Rough seas, high tides and gale-force winds have confined the regular fleet of six boats to the harbour for at least three of the past four weeks, missing out on the lucrative Christmas market for crabs and lobsters in Spain and France.
Newquay skipper Phil Trebilcock said shellfish could fetch twice the normal price on the continent over the festive season.
The shell fishing fleet in Newquay is the largest on the north Cornwall coast and employs around 50 people, directly and indirectly.
"This is the worst I've known it in 40 years of fishing," said Mr Trebilcock. "Wednesday was the first time in three weeks that boats have been out. It's been one thing after the other with the spring tides and low pressure.
"The Christmas market in Spain and France is double what it is in August and September. In Spain they have crabs for Christmas dinner, and the price doubles. If you get bad weather like we've seen then you lose a lot of money."
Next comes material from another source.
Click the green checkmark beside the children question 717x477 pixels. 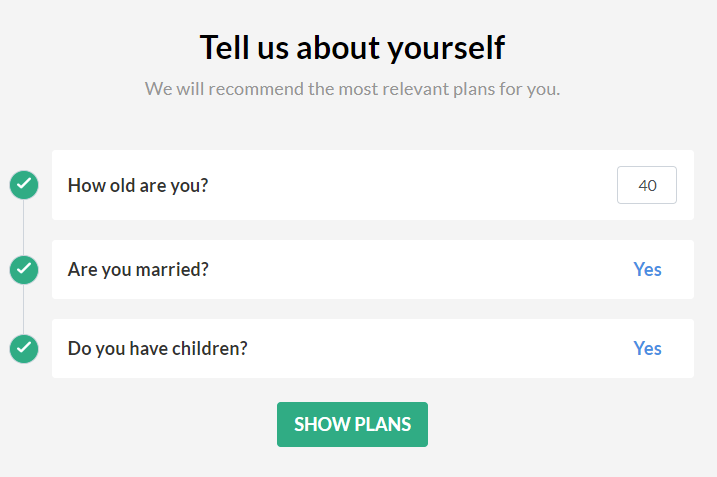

Geoff Brown, also a skipper and Cornwall councillor for the Newquay Central area, said the situation was very serious, and came on the back of a relatively poor year for fishing.
"Some boats have only been out for three days in the whole of December, which means they get very little income," he said. "Until a few years ago they could sign on if they couldn't get out to sea for a sustained period of time, but that law has now been changed so they have nothing to fall back on. They're completely at the mercy of the weather.
"Not only does this impact on the fishermen, it also affects the shore teams, the people in the markets, and the truck drivers. There's a huge knock-on effect. It's very rough for everyone."
Many static lobster pots had been badly damaged or lost in the winter's storms. "This is thousands of pounds' worth of gear, on top of the lost earnings," Mr Brown said.
However, Mr Trebilcock said the Newquay fleet had escaped relatively unscathed.
"The only silver lining is that all our crab pots and gear seem to be OK; there's only been very minor damage," he said. "Let's hope this has all been a one-off and we can get back to fishing."